■ Problem description:
Please repeat the listing lines starting with the line containing "中学 (100, 43)" and going on through the line containing "RSS订阅 (302, 5)", with "安徽" changed to "江苏" and everything else left the same.

Begin Data listing

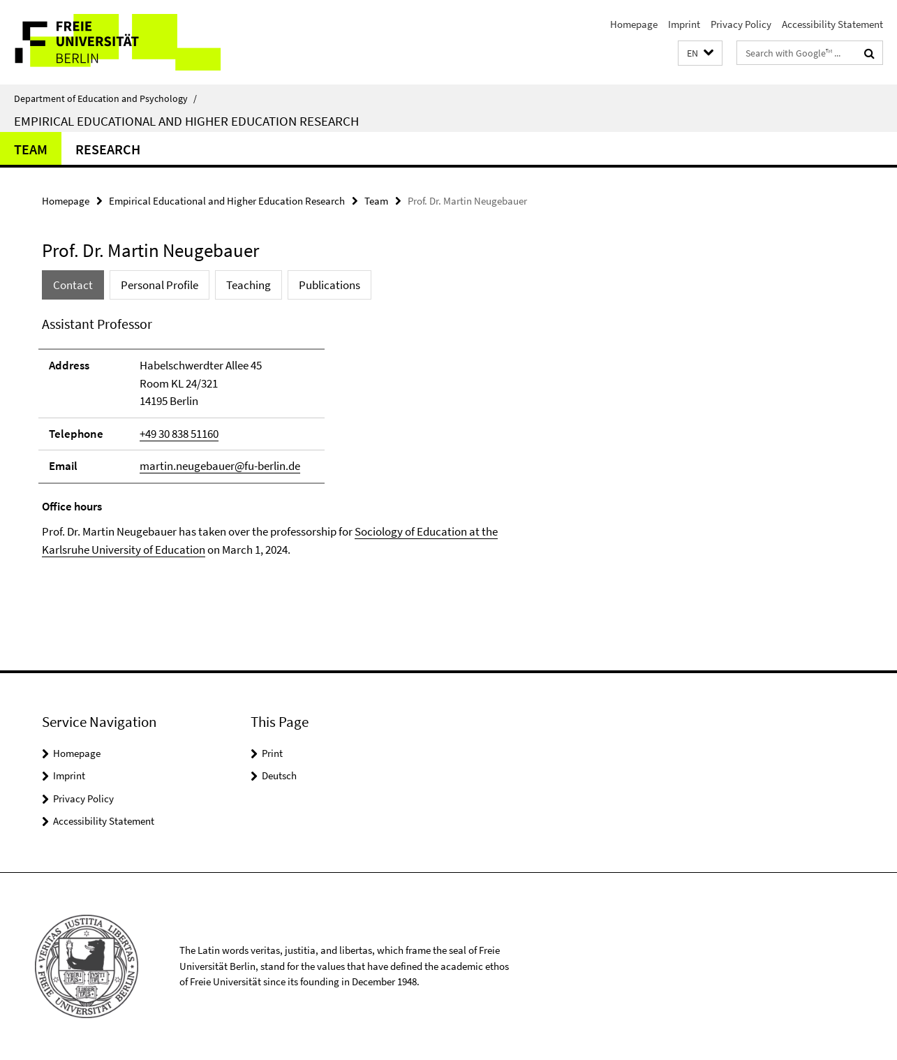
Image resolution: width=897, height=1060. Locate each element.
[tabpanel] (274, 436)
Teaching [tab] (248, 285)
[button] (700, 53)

End Data listing
Begin Data listing

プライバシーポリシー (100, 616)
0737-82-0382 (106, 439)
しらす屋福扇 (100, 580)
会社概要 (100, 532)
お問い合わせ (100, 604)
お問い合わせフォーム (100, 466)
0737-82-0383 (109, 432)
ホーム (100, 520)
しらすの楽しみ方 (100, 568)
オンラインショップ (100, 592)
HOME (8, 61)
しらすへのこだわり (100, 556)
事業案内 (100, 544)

End Data listing
Begin Data listing

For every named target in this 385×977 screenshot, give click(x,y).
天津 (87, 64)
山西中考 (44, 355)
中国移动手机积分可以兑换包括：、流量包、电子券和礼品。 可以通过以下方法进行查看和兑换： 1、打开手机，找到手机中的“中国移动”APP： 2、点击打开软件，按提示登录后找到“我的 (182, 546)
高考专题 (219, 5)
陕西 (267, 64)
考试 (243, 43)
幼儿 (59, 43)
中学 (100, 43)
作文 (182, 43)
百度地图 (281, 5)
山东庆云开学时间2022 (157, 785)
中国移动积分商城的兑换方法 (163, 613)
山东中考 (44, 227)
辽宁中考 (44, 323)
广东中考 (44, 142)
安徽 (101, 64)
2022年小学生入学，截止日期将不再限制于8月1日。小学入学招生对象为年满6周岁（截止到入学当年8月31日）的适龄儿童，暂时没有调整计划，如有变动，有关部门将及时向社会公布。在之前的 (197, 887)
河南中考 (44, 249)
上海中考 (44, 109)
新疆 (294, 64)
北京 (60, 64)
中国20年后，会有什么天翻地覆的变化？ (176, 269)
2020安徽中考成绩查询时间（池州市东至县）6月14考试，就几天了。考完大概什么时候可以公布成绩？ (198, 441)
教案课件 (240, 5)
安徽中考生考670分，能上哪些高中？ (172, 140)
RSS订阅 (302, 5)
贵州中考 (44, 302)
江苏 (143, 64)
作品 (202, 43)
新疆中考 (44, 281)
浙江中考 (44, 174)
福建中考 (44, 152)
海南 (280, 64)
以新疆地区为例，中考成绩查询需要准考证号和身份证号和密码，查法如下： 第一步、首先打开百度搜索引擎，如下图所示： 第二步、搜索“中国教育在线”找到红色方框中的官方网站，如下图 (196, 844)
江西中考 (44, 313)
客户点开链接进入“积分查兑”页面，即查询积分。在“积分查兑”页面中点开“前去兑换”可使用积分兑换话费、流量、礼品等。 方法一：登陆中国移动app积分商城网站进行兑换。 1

End Data listing

■ Result:
中学 (100, 43)
作文 (182, 43)
百度地图 (281, 5)
山东庆云开学时间2022 (157, 785)
中国移动积分商城的兑换方法 (163, 613)
山东中考 (44, 227)
辽宁中考 (44, 323)
广东中考 (44, 142)
江苏 (101, 64)
2022年小学生入学，截止日期将不再限制于8月1日。小学入学招生对象为年满6周岁（截止到入学当年8月31日）的适龄儿童，暂时没有调整计划，如有变动，有关部门将及时向社会公布。在之前的 (197, 887)
河南中考 (44, 249)
上海中考 (44, 109)
新疆 (294, 64)
北京 (60, 64)
中国20年后，会有什么天翻地覆的变化？ (176, 269)
2020江苏中考成绩查询时间（池州市东至县）6月14考试，就几天了。考完大概什么时候可以公布成绩？ (198, 441)
教案课件 (240, 5)
江苏中考生考670分，能上哪些高中？ (172, 140)
RSS订阅 (302, 5)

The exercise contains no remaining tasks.